My plan for the sudo support is to use the “env” program to inject the SSH_AUTH_SOCK environment variable into the sudo’d process, so that editing /etc/sudoers isn’t necessary.
For sudo’ing to non-root users, I’m going to use access control lists to grant the sudo_user access to the auth socket, like this:
Just thinking out loud here, not all filesystems we log in to may support ACLs, it will need to plan accordingly if so configured, or at least raise errors.
Good point. I will probably make the ACL-based approach opt-in by an additional configuration option. Without ACLs, it probably will only support agent-forwarding when sudo’ing to root.
the patch works but the solution need some hacks that cannot be accepted by everyone ; so Michael preferred to not accept it knowing that paramiko support is doomed on the long term. I agree with his decision even though I had to change my deploy approach.
you have in fact 3 patches in the link above :
1 - support agent forwarding for paramiko (so the ansible_ssh_user can use the keys)
2- export the SSH_AUTH_SOCK when sudo’ing without requiring a modification of sudoers (sudo_user = root can use the keys)
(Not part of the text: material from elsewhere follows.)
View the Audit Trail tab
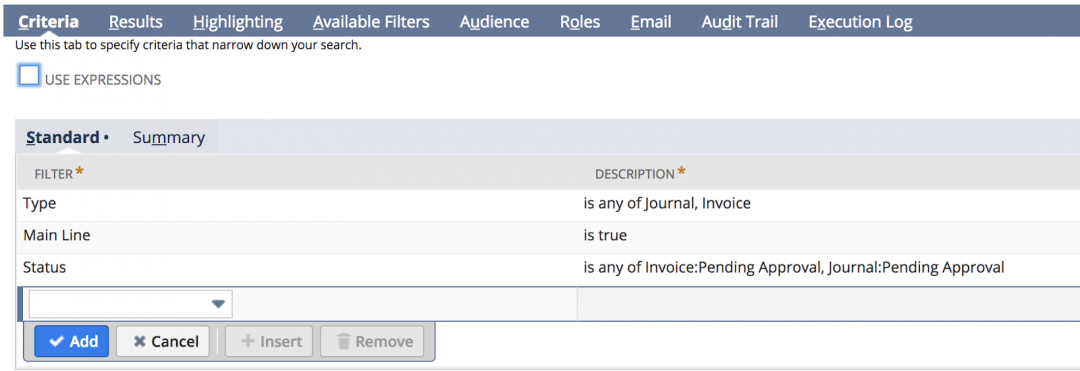Image resolution: width=1080 pixels, height=371 pixels. pos(740,22)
3- change the ACLs on SSH_AUTH_SOCK (sudo_user != root can use the keys)
(1) is not necessary if your control machine does not need paramiko
(2) is not necessary if you accept to modify sudoers
(3) is the only way I found to give access to the keys to sudo_user != root
other ways around that people have mentioned for (3) :
a) do (1) and authorize the control machine to ssh directly login = user
b) create temporary read-only keys on the git repo that you dispatch to the users
c) do (1), git with ansible_ssh_user and then move the files to another user
d) pre-package all apps on the control machine and do not invoke github on the remotes
I would be interested in hearing how github dependent people are handling their deployments.
I would be interested in hearing how github dependent people are handling
their deployments.
I'd like to see the git module enhanced to take an optional
username/password, or a deploy key, and also be smart enough to add
github.com to known hosts if a special flag is added, I think that would
reduce most confusion with git, especially SSH.
We've got a feature idea ticket open, but are probably chasing a few other
things first.
If someone wants to upgrade it, I will build a statue of you in our formal
gardens in your choice of rock or affordable metals (sorry Platinum is
probably not a good option) (once we have a formal gardens, of course).